• Directions: Could you copy every line of the data that contains the word "each"?

• Provided data:
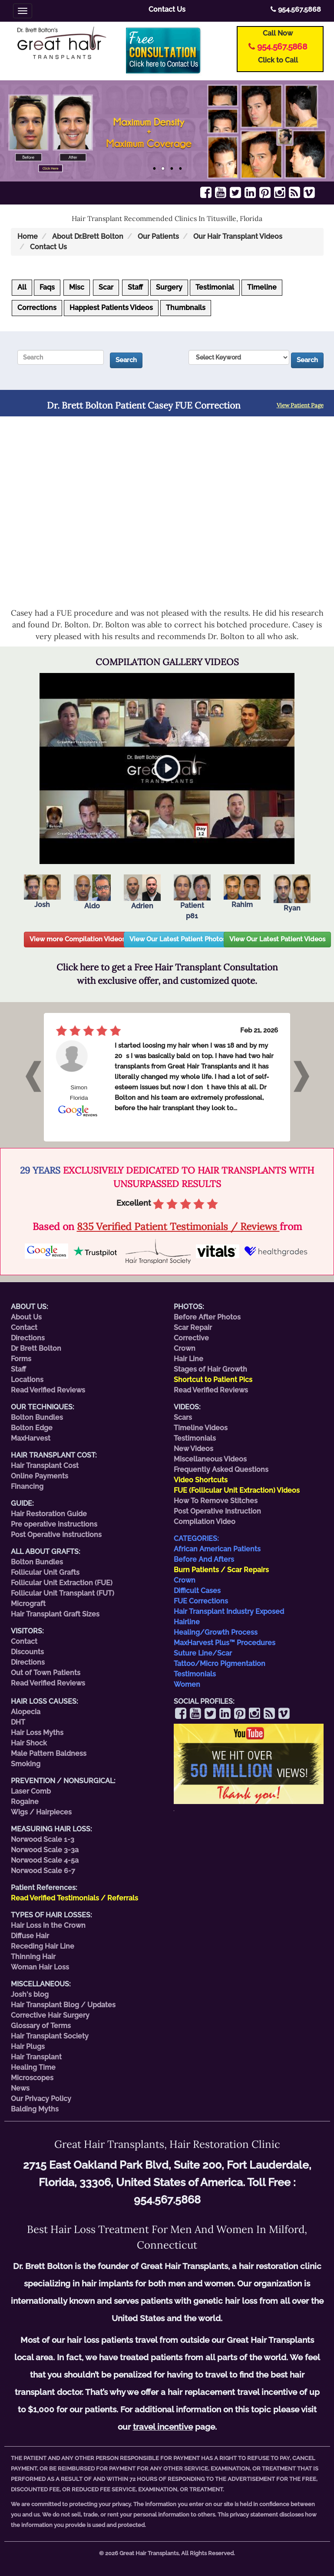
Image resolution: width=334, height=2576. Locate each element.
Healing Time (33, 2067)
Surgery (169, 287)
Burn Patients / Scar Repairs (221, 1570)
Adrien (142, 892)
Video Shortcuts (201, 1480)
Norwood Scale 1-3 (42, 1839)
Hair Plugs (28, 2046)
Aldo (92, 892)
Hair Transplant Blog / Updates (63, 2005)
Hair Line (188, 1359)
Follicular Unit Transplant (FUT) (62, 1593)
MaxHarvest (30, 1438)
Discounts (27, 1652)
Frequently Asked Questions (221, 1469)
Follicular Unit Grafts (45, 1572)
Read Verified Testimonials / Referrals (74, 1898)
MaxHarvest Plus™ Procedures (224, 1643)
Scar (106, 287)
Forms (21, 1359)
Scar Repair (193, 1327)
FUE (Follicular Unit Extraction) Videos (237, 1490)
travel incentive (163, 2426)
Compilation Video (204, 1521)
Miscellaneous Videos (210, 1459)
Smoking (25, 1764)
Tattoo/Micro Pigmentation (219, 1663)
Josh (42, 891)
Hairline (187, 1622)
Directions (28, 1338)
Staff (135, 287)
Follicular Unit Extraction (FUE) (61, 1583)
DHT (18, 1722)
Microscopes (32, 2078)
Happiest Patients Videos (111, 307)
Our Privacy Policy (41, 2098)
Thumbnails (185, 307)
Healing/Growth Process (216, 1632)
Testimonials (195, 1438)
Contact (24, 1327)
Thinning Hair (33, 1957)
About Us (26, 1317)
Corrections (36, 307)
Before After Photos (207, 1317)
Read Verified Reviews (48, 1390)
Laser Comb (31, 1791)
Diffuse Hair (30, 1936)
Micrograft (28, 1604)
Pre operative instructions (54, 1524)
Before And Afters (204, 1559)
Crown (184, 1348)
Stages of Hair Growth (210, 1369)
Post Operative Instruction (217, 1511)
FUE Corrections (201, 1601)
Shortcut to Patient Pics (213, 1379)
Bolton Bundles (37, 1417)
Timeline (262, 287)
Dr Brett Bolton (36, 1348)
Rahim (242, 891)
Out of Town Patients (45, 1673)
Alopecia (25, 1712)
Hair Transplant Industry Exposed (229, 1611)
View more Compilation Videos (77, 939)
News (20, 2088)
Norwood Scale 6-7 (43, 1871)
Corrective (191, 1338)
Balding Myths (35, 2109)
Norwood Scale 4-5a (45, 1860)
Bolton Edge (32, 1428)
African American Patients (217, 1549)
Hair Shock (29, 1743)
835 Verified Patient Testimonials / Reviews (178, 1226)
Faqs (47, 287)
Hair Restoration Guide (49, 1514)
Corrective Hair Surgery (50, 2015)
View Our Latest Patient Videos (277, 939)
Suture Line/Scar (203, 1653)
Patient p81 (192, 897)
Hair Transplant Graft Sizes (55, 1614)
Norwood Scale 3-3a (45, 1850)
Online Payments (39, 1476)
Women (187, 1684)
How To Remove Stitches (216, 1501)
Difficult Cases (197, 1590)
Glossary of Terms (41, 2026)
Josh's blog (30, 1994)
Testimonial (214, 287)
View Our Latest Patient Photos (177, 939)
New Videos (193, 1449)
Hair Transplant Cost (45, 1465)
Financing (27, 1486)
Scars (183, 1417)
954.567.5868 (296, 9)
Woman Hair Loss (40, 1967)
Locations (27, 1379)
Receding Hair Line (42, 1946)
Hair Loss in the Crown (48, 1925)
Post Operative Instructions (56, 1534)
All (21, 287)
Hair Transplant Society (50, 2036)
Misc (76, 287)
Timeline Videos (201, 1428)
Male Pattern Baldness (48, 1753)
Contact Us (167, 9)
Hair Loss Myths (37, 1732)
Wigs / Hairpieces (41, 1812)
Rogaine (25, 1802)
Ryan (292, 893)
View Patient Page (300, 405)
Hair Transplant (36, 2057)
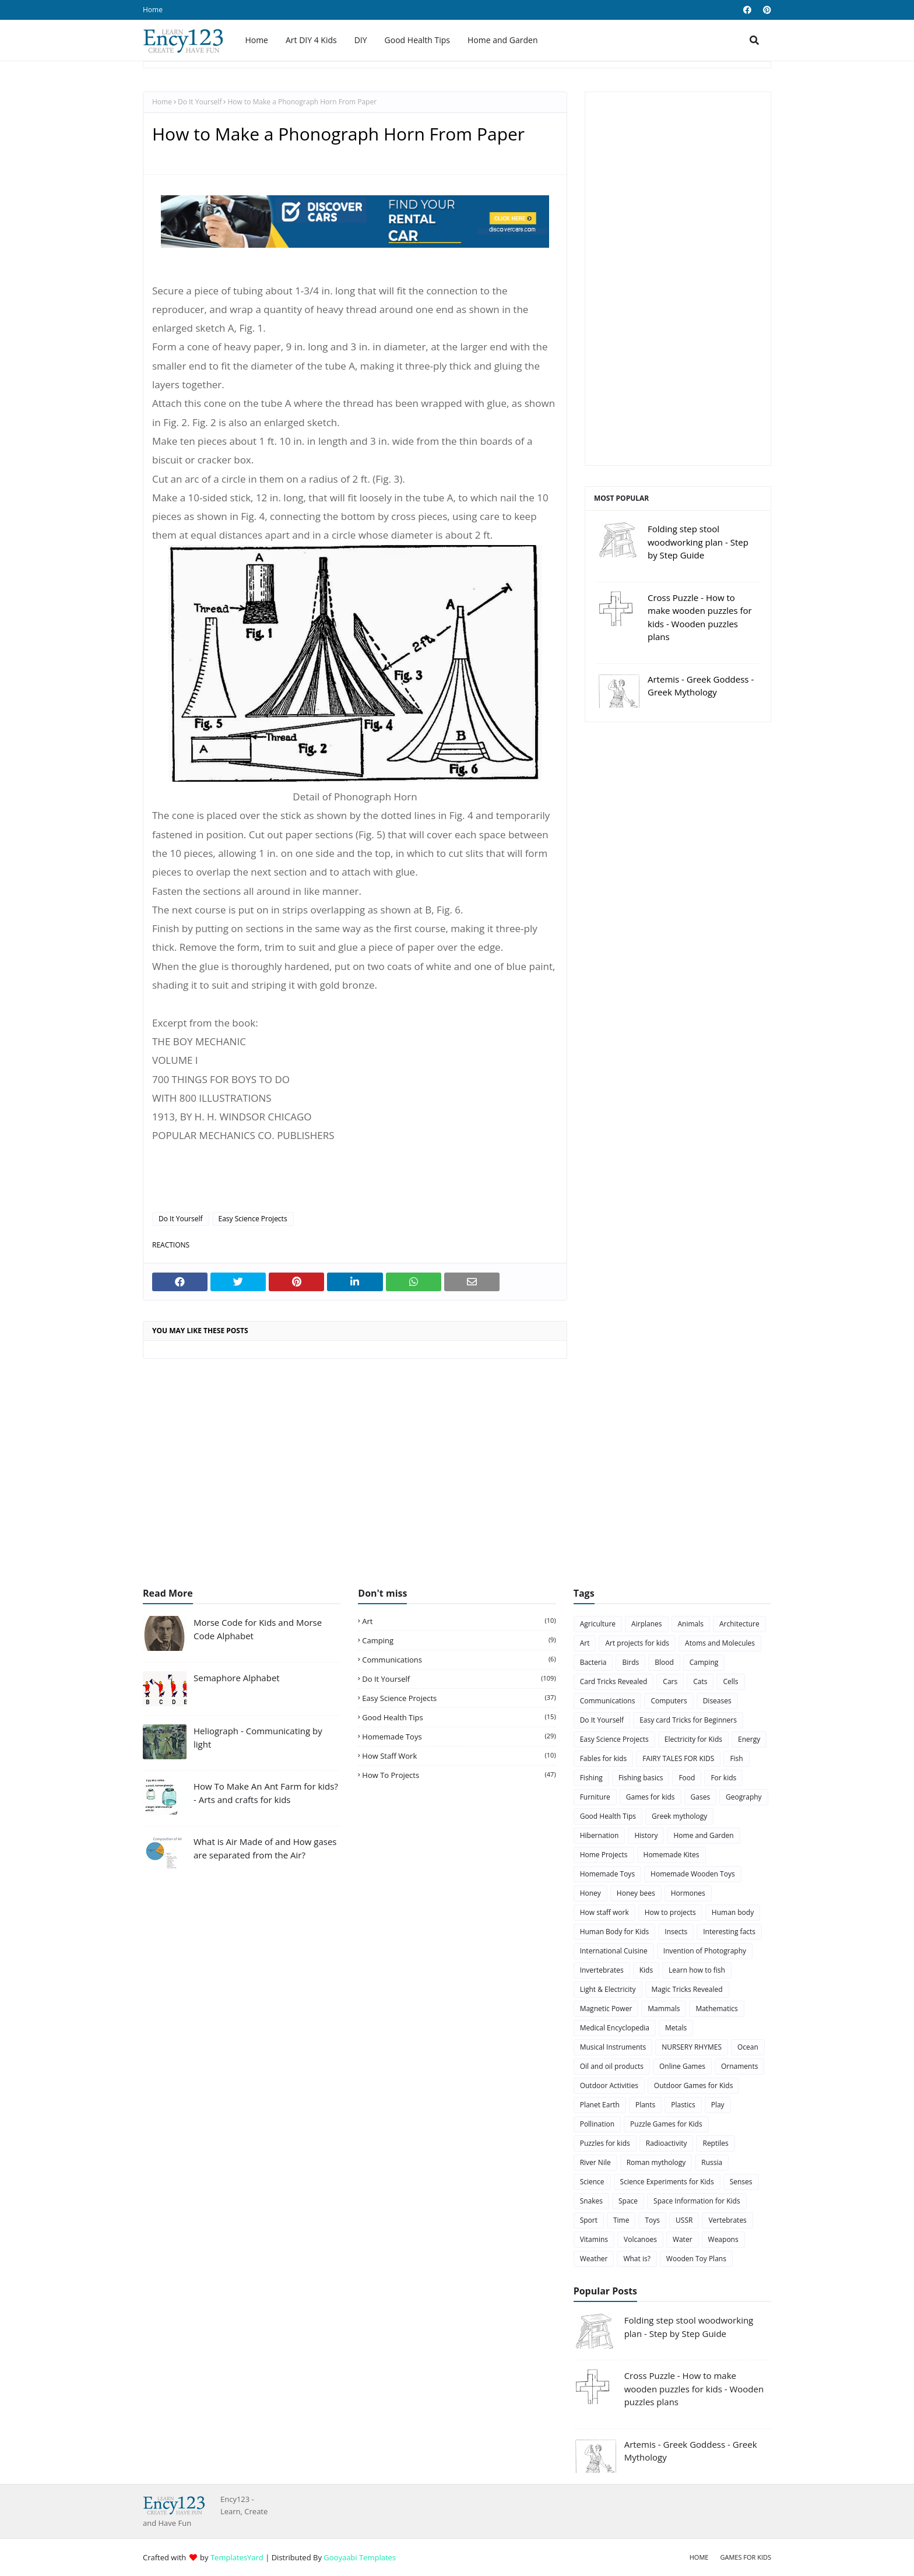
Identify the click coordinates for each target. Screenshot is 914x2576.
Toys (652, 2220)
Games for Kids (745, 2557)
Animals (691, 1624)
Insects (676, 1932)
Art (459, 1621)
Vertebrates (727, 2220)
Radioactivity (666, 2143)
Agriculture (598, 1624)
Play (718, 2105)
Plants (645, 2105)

• Reply to the exercise:
Image resolution: width=334, height=2576. Locate each element.
Identify the click coordinates for each target. Screenshot is 914x2576.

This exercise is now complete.